Hallo Facebook: Wenn ich “weniger ähnliche Meldungen anzeigen” wähle, meine ich das auch

Ja, ich weiss, ich müsste bei dem Mist nicht dabei sein.

Aber ich gehöre zu jenen seltsamen Zeitgenossen, die es interessiert, was Freundinnen und Freunde – gerade jene, die man nicht mehr jede Woche sieht – so umtreibt. Facebook war dafür jahrelang eine schöne Plattform. Auch als Archiv des eigenen Lebens taugt Facebook nicht einmal schlecht.

Dass Facebook sich in den letzten Monaten zur undurchsichtig feedfilternden Werbeschleuder gewandelt hat, bereitet dem Vergnügen aber ein schleichendes Ende.

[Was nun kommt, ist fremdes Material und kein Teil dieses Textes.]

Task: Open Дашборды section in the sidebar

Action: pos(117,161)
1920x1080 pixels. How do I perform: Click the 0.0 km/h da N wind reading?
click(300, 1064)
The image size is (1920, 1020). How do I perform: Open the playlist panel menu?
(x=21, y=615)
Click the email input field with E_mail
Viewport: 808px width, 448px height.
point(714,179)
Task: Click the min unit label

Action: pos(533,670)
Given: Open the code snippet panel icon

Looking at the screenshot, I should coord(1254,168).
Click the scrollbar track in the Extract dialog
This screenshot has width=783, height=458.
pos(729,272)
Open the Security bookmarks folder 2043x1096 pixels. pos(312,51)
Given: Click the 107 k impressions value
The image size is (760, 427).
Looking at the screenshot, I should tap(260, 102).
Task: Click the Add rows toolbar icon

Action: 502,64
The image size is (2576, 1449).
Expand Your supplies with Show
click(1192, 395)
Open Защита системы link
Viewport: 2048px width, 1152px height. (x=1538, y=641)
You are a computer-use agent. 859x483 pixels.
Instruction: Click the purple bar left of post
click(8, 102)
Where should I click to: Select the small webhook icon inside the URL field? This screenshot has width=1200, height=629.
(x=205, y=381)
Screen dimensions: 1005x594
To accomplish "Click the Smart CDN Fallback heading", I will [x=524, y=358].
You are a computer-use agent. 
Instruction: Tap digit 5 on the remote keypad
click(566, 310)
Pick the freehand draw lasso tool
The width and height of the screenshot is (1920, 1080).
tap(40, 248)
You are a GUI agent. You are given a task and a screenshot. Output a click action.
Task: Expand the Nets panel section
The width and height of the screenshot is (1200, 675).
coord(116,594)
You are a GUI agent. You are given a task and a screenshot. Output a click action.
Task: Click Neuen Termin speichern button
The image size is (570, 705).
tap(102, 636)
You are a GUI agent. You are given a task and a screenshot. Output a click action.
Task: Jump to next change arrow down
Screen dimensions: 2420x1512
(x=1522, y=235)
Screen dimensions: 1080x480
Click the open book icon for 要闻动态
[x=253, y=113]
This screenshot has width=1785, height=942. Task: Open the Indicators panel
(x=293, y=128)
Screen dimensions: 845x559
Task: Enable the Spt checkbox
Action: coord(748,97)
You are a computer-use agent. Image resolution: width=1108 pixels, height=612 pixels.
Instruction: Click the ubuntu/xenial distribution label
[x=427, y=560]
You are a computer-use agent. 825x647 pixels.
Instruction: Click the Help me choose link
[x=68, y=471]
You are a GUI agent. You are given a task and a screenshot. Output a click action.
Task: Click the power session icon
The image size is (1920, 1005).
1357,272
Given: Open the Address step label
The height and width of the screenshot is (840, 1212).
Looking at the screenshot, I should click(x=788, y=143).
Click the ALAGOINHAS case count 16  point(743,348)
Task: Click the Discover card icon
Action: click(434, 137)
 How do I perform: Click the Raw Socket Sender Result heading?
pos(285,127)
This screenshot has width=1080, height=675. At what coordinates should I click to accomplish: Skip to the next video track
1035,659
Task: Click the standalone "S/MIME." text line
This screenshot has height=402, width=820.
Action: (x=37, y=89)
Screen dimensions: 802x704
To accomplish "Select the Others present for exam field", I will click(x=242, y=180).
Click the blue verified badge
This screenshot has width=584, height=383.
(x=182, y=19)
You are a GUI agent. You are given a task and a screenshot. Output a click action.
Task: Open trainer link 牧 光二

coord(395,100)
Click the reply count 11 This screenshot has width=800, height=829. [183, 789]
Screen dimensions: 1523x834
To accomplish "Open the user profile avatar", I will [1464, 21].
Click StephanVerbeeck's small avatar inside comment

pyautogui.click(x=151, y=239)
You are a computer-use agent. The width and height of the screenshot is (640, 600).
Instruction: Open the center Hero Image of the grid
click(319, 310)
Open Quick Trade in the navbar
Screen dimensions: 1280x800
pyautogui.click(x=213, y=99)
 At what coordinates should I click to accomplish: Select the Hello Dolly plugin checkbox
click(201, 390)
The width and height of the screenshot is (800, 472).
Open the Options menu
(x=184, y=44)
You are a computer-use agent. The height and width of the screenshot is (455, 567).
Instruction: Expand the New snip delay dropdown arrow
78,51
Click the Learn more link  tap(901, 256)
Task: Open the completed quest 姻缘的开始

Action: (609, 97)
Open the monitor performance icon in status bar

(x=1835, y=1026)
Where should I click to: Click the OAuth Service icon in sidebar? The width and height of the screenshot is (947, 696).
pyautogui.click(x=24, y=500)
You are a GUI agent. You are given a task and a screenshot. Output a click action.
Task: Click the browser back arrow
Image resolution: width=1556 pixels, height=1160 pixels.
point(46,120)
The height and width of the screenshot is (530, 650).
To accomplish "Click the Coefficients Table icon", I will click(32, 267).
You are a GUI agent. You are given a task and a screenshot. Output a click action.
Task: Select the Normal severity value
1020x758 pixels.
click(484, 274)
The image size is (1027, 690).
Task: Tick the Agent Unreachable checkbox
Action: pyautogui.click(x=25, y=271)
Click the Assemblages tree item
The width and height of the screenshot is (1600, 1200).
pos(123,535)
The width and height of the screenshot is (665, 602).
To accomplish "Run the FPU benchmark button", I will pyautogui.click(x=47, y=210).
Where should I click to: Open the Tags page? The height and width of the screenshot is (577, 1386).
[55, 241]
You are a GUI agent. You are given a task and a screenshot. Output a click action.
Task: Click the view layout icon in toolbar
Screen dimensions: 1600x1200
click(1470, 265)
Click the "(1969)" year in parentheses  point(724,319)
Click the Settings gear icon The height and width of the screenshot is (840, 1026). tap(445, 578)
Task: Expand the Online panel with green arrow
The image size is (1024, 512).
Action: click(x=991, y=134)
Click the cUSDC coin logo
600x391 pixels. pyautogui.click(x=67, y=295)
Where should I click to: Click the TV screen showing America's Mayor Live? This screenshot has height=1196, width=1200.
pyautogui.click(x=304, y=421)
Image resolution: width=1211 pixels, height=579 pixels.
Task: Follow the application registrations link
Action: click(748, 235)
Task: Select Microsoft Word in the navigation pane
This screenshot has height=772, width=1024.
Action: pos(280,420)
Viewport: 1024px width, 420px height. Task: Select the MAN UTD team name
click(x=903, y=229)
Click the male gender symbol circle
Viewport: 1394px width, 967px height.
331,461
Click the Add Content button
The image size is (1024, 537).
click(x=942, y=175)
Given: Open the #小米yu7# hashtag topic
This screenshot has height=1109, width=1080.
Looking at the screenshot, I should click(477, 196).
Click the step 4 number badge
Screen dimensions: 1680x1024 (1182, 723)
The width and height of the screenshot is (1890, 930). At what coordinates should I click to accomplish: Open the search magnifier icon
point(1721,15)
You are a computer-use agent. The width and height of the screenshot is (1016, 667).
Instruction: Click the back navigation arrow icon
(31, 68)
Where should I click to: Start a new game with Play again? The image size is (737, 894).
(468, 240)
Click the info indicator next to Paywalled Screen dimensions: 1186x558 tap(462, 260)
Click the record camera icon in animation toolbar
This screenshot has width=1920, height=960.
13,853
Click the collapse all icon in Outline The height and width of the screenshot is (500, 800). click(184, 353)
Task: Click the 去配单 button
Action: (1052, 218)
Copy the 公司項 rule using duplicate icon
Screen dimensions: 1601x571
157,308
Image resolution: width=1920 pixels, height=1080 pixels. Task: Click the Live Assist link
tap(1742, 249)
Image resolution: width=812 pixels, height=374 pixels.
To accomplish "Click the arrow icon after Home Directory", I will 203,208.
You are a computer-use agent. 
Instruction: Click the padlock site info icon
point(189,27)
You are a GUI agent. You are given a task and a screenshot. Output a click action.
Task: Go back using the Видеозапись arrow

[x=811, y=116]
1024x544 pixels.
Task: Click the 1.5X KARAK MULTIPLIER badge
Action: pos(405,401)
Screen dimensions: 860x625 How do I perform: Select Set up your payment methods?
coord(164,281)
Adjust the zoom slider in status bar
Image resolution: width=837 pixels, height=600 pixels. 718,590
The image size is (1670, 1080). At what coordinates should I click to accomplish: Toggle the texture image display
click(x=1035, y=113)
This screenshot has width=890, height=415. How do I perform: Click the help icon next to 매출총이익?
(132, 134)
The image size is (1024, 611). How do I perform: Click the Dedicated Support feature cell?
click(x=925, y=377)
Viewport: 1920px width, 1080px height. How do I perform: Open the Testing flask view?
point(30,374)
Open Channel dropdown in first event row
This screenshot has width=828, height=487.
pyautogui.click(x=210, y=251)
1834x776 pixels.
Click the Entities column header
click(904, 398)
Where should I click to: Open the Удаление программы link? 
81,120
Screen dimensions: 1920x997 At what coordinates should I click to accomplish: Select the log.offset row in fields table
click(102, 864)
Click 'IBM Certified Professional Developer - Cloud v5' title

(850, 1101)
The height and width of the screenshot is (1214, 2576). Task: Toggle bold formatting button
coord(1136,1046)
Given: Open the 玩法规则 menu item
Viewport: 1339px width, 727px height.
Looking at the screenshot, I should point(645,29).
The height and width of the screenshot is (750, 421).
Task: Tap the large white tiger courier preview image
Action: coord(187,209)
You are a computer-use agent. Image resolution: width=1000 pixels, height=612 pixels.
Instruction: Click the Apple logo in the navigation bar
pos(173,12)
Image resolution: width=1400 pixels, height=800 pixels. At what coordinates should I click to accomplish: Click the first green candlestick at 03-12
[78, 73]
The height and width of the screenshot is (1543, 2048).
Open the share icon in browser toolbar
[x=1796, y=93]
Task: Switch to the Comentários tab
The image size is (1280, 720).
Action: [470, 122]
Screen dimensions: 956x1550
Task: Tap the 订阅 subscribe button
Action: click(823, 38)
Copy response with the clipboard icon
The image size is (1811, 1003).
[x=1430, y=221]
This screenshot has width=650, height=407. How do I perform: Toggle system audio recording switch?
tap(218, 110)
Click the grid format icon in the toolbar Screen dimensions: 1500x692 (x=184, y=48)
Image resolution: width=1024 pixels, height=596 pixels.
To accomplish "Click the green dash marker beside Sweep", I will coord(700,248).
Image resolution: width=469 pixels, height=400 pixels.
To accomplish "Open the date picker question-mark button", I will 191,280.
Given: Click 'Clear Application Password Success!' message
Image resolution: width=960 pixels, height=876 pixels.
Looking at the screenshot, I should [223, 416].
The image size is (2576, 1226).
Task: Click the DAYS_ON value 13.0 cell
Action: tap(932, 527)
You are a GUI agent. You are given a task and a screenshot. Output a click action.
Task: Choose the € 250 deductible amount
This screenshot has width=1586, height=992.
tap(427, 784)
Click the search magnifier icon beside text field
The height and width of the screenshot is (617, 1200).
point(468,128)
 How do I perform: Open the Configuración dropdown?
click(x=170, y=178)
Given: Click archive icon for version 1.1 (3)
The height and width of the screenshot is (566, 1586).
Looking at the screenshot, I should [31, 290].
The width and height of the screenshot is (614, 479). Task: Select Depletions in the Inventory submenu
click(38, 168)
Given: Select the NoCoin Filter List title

Wenn wir gerade dabei sind…

Für nette Auflockerung sorgen zudem fremdenfreindliche Parolen gewisser nun definitiv als rechtsextrem entlarvter Weggefährten von vor 30 Jahren (aber hey, wer will schon in seiner linken kleinen Bubble gefangen bleiben), Werbung für Sonnenbrillen oder Kredite gehackter Accounts bzw. allzu schnell klickender Netzbanausen, notorische Profilbildwechsler (“Anschlag in XY! Sofort Flagge als Hintergrund setzen!”), ICH-WIDERSPRECHE-DEN-NEUEN-FACEBOOK-AGB- und andere-Hoaxes-Teilern und Mein-Kind-als-mein-Profilbild-Setzerinnen, die – pssst! – dieser seltsamen Disziplin durchaus auch auf Whatsapp frönen.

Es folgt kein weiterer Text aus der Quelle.